Migration et développement : Vers la fin de l’étatisation du développement?



Migration et développement : Vers la fin de l’étatisation du développement?



La migration est vue comme un déplacement d’individus à l’intérieur ou à l’extérieur d’un pays. C'est un phénomène très probablement aussi ancien que l’humanité. En effet, il a été présent avant même que l’homme ne pratique l’agriculture et avant l’existence de la propriété privée ; dans une économie de chasseurs-cueilleurs où les groupes doivent régulièrement changer de lieu de résidence lorsque les ressources naturelles deviennent rares pour assurer leur subsistance. Il s’agit alors du premier mode de subsistance de l’homme.

Il y a plusieurs motifs qui peuvent influencer les groupes de population à migrer. On distingue notamment : les migrations économiques (déplacement de travailleurs) et les migrations contraintes (fuite de persécutions, famines résultant souvent de guerres, exil, climat rigoureux…).

La notion du développement économique quant à lui est un phénomène du monde moderne. Il implique l'amélioration du bien-être de toute la population et se traduit par une hausse de revenus par tête, un accroissement de la ration alimentaire et un meilleur accès aux services de santé et à l'éducation.

Plusieurs auteurs ont tenté de trouver une définition au concept de développement. Pour l’essentiel du travail, nous retenons celle du professeur John K. Galbraith. Selon lui, le développement consiste en un élargissement des possibilités de réussite à ceux qui ont le désir d'échapper à l'équilibre de la pauvreté de masse et ses cultures. Le développement implique une hausse du bien-être social, du changement des structures et des mentalités de la société tout entière…

La migration a connu des conceptions controversées à travers le temps. Dans les années 1970 et 1980, parler d’une relation entre la migration et le développement était malvenu. Ces décennies étaient dominées par les perspectives structuralistes et néomarxistes sur le développement en imposant l’idée que la migration est le résultat néfaste de l’expansion du capitalisme. Elles ont coïncidé avec le débat concernant la fuite de cerveaux des pays pauvres vers les pays riches. Selon certains, la migration ne fait qu’aggraver les inégalités entre le centre et la périphérie, et provoque d’après eux le « développement du sous-développement ».

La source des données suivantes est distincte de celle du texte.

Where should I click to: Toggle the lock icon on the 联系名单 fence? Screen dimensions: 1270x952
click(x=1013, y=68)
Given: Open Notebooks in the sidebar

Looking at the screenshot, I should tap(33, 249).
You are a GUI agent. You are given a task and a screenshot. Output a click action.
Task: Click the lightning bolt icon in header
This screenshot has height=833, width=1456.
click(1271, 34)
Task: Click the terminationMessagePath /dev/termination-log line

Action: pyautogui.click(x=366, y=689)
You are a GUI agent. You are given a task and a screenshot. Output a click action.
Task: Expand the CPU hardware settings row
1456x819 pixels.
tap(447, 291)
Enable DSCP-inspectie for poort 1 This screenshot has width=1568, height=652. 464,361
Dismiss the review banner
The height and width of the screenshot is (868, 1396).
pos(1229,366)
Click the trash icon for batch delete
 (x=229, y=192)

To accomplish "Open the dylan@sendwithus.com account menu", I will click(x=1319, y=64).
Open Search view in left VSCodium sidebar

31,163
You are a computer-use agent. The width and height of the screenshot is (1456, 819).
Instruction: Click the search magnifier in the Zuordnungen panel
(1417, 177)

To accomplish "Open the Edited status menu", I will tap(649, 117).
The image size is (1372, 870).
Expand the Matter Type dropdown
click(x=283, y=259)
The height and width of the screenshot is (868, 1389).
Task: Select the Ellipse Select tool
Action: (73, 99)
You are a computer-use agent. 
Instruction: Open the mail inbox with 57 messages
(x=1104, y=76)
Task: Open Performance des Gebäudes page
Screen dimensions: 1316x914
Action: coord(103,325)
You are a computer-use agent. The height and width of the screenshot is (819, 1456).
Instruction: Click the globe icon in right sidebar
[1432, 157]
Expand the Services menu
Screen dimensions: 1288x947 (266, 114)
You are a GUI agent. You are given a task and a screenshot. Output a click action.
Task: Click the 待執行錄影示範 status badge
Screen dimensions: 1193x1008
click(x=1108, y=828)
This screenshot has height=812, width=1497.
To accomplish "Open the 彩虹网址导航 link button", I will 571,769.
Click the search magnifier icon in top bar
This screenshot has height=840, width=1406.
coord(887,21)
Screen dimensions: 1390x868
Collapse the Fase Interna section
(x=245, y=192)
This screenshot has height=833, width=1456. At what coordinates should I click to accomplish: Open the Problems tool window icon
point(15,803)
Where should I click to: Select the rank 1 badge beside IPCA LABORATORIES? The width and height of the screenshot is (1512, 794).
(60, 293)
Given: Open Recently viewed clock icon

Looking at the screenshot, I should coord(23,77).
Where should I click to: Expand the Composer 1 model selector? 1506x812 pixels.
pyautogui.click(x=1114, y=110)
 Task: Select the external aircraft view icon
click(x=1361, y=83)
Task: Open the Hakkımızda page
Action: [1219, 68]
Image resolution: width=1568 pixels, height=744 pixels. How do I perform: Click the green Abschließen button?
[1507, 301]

Les migrants étaient stigmatisés et déshumanisés : ils étaient considérés comme n’importe quel bien dans l’économie ; ils sont décrits comme de l’exportation, du pillage ou de l’échange de main-d’œuvre ; le développement était alors compris du point de vue étatique. Les migrants contrarient ainsi les politiques du développement. [2]

À partir de 1990, un changement de la philosophie en matière de développement a donné lieu à une autre conception de la migration par rapport au développement. Ensuite, l’influence des fonds des migrants sur le développement de leurs pays d’origine allait renforcer ce revirement. Les migrants sont maintenant vus comme des acteurs du développement par les organismes internationaux [4].

Dans un rapport du Programme des Nations unies pour le développement (PNUD) sur le développement humain, l’économiste Mahbub Ul Haq, s’inspirant de l’approche des capacités de Sen, fait ressortir que ce qui compte en dernière instance dans le développement c’est la personne humaine et l’élargissement de ses capabilités d’agir. Il instaure également l’indicateur du développement humain (IDH) lancé par le PNUD en 1990 qui tient compte de trois variables : la santé (l’espérance de vie à la naissance), l’éducation (le taux d’analphabétisme) et le niveau de revenu.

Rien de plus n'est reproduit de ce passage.